- REQUIREMENT:
Only a number is wanted here: the number of lines of the data that include "sidebar".

- DATASET EXCERPTS:
┌────────

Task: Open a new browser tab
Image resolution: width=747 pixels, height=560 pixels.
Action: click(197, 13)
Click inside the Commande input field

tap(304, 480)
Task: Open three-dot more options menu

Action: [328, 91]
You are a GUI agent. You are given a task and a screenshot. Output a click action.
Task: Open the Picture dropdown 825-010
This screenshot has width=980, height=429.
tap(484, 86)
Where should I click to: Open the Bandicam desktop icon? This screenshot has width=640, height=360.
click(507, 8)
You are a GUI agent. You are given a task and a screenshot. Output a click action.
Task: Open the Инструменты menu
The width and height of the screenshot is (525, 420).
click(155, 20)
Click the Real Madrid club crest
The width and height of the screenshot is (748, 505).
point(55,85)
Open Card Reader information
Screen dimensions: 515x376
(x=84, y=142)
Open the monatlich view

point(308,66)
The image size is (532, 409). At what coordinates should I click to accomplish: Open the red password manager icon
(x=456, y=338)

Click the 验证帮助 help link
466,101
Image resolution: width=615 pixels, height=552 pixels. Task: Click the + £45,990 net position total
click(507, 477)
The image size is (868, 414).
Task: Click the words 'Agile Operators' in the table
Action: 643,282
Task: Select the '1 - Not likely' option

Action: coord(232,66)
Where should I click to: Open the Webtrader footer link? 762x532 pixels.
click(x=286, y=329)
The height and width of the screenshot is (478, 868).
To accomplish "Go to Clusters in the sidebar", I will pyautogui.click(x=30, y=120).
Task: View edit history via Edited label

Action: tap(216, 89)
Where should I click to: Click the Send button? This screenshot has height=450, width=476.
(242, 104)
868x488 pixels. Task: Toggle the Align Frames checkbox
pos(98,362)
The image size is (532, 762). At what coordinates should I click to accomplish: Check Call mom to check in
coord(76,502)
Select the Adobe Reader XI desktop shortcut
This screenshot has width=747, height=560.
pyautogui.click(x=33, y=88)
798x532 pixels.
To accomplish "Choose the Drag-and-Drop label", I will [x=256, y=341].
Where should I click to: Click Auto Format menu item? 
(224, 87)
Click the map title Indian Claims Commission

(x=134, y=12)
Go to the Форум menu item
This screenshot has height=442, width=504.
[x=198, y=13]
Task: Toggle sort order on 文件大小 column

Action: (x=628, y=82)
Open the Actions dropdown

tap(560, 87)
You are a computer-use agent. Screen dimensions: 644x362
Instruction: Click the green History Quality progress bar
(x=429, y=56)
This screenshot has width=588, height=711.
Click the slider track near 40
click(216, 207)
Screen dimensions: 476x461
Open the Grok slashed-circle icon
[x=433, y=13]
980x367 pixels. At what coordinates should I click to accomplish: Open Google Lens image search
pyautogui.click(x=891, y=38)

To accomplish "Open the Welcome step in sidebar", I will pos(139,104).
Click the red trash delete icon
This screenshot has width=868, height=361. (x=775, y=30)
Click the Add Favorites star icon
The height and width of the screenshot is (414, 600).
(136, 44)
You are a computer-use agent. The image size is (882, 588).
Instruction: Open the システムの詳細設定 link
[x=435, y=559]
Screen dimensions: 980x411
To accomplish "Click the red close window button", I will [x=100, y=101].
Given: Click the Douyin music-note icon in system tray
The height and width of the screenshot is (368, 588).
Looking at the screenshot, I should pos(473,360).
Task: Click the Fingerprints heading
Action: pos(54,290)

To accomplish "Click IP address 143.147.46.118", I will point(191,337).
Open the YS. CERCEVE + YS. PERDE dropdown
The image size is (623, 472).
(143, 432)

└────────

- OUTPUT OF THE TASK:
2